Dataset items:

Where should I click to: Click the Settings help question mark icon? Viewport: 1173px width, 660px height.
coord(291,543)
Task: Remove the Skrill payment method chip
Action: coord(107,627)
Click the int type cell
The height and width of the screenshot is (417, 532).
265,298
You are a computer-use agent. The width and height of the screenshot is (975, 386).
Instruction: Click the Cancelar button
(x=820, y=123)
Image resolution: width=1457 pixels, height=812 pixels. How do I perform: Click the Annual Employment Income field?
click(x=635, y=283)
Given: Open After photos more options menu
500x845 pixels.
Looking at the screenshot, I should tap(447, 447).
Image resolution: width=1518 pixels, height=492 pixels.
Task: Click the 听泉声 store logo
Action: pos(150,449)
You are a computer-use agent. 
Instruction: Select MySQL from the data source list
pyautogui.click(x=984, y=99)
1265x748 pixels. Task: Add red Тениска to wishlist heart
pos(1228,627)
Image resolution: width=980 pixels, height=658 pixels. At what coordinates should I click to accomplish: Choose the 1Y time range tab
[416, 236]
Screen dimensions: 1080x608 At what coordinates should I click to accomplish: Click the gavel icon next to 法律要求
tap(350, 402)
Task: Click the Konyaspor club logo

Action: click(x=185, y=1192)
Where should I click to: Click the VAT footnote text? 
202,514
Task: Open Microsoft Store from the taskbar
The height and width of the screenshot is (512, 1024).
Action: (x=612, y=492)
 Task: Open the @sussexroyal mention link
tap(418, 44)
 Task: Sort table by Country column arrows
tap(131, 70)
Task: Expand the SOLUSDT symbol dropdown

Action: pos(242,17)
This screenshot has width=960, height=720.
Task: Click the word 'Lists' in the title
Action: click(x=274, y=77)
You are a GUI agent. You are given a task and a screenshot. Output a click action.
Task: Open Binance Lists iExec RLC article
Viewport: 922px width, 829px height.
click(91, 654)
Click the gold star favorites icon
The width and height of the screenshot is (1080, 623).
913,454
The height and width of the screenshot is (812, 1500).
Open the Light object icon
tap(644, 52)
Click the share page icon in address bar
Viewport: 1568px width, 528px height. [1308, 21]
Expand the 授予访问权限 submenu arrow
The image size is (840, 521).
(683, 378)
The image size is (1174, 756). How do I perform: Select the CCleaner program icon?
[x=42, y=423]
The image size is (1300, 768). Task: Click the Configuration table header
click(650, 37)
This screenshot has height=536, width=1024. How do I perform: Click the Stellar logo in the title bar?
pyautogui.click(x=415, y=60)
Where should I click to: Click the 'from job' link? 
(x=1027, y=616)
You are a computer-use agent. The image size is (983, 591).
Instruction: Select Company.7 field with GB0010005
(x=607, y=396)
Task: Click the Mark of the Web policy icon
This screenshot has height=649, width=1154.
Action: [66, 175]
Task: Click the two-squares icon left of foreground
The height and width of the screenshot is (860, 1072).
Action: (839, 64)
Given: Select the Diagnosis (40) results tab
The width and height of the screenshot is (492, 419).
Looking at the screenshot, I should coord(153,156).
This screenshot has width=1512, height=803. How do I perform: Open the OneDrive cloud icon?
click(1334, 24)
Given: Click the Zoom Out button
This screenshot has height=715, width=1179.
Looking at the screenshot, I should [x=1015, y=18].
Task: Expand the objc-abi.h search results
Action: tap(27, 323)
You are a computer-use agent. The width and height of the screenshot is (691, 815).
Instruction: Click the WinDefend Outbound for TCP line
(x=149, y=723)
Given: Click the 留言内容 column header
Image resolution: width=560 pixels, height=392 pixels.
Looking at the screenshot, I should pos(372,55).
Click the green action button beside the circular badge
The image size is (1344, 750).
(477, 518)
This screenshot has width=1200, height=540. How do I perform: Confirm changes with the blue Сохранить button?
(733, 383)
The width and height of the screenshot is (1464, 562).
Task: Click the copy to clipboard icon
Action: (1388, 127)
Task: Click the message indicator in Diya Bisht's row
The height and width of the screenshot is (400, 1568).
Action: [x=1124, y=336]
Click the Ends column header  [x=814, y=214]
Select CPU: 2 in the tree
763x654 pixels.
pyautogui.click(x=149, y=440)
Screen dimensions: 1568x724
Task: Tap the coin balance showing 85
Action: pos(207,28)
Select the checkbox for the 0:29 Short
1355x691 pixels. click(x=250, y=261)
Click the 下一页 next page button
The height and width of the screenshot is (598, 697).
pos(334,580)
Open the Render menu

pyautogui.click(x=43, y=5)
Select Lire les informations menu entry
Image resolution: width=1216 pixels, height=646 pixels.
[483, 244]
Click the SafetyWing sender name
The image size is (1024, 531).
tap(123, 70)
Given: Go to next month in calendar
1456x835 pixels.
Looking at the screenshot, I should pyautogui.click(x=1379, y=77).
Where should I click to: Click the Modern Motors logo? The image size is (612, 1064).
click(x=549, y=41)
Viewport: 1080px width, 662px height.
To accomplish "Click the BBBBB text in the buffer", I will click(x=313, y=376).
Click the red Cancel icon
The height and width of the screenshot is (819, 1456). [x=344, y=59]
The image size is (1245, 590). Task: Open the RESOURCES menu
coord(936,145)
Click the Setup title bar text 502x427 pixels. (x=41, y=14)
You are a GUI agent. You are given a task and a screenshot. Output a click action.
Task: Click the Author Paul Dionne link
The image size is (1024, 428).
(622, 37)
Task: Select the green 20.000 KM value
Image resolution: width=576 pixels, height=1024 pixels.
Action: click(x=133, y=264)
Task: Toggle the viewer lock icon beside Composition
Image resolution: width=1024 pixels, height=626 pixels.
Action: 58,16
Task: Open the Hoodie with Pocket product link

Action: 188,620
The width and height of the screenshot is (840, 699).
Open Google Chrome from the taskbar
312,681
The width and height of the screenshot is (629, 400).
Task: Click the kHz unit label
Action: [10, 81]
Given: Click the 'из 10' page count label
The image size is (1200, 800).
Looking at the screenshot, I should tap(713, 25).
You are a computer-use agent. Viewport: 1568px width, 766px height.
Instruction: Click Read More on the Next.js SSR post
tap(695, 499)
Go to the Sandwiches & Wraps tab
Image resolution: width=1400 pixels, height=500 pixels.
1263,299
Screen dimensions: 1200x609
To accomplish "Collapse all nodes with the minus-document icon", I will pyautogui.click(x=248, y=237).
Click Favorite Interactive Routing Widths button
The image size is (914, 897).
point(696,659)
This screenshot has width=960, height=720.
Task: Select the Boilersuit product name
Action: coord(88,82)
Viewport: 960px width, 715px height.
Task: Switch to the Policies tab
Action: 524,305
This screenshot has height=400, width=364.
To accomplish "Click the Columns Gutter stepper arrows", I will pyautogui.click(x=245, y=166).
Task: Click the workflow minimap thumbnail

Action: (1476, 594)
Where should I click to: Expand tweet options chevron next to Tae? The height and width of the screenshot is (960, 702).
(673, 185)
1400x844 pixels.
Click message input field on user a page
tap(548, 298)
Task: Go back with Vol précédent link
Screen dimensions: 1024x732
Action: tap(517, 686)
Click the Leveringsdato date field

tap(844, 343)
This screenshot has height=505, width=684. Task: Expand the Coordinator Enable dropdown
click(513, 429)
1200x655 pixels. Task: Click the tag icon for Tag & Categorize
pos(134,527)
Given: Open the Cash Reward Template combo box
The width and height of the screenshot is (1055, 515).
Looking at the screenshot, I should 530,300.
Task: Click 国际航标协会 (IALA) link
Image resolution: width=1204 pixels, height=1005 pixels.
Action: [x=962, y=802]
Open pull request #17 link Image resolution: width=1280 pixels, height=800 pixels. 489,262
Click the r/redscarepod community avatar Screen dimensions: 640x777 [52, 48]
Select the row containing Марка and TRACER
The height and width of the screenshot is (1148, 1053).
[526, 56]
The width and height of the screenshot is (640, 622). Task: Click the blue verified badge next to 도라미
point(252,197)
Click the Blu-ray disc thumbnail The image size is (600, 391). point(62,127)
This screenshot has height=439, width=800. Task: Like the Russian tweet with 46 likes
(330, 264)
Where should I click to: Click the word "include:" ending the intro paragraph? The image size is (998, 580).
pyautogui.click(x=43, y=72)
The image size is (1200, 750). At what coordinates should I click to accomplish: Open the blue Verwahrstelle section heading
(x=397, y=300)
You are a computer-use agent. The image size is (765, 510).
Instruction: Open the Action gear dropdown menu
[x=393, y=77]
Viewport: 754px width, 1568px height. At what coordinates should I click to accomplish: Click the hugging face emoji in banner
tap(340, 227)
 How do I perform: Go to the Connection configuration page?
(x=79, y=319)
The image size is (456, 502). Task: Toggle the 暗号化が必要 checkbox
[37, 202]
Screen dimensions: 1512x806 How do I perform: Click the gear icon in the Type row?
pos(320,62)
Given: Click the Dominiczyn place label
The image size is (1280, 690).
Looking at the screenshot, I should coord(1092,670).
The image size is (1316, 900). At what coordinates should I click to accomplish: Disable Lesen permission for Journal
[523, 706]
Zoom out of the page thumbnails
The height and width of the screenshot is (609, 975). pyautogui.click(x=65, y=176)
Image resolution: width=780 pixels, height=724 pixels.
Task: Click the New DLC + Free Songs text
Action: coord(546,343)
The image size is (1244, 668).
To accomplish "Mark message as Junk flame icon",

WHAT THE EXERCISE ASKS:
Filter the entries down to the lines that hold "agent". Copy those lines.

TASK RESULT:
You are a computer-use agent. The width and height of the screenshot is (975, 386).
You are a computer-use agent. 
You are a GUI agent. You are given a task and a screenshot. Output a click action.
You are a computer-use agent. The image size is (983, 591).
You are a computer-use agent. The width and height of the screenshot is (691, 815).
You are a GUI agent. You are given a task and a screenshot. Output a click action.
You are a computer-use agent. Viewport: 1568px width, 766px height.
You are a computer-use agent. The image size is (765, 510).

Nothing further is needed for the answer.